Considering Quantinuum’s technical achievements in 2022 and earlier, the decision to use the QCCD architecture has proven correct.

Connect the dots 2022

The following list details the advances made by Quantinuum that have established foundational work for further research in 2022 and beyond.

  • March 3 – A world record SPAM (Status Preparation and Measurement Error) using barium-137 provided measured indications of a near-term future with SPAM error rates at 105 range. Improving SPAM fidelity helps reduce the errors that accumulate in today’s “noisy” quantum machines, which is critical for the transition to fault-tolerant systems that prevent errors from cascading through a system and destroying circuits.
  • April 14 – Quantinuum’s sixth quantum volume record was measured at 4,096 (212). The QCCD architecture allowed an increase in qubits and a corresponding increase in fidelity. Important because the increase in fidelity is necessary when more qubits are added along the way to ensure that it will be computationally useful. The Quantinuum H1-2 system used all 12 of its qubits for this new milestone which signals the possibility that Quantinuum will soon add more qubits.
  • May 24 – InQuanto released. It is a quantum computational chemistry software platform built for computational chemists. This platform could only be performed accurately using a high-performance quantum hardware system such as Quantinuum’s H1 series.
  • June 14 – Upgrade from 12 to 20 qubits on the H1-1 machine. The number of gate zones in the QCCD architecture was also increased from 3 to 5 to allow for more concurrent operations and improved parallelism in circuit execution. Previous planning and work in 2021 set the stage for this upgrade.
  • July 11 – Barium and ytterbium junction transport, a measured scaling method exploiting 2-D lattices. It allows two different ion species to move through a compound in a surface trap together as a pair. This will be incorporated into the future design of the System Model H3. It is expected to help scale and provide faster computations, allow more qubits to be added and reduce errors.
  • July 20 – New phase of matter realized in H1-1 as described in the research paper: “Dynamic topological phase realized in a trapped quantum simulator” (peer review published in Nature for the 2021 paper)
  • August 4 – New quantum dynamics simulation technique demonstrated as described in the research paper: “Holographic dynamics simulations with a trapped ion quantum computer” (peer reviewed published in Nature Physics for the 2021 paper)
  • August 4 – This article is based on this research paper: “Implementing Gate Jam Fault Tolerance in Five-Qubit Code and Color Code”. This paper documents a future where real-time quantum error correction paves the way for a fault-tolerant regime.

The bottom line

Real-time error correction is essential for the continued development of reliable large-scale quantum computers. Error correction is a high priority for almost every company in the quantum ecosystem. This is why a lot of research is being done by various companies and universities.

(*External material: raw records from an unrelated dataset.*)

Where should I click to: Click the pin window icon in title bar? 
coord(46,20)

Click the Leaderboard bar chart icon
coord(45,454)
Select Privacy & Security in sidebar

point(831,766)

Quantinuum has taken a small but very important two-qubit step towards fault tolerance. It opened the door to a new and promising direction of research.

Without fault tolerance, today’s quantum computing technology will not be capable of solving the important world-class computing problems we hoped it could solve. So the question is – can we do it? In my opinion, absolutely.

Note: Moor Insights & Strategy writers and editors may have contributed to this article.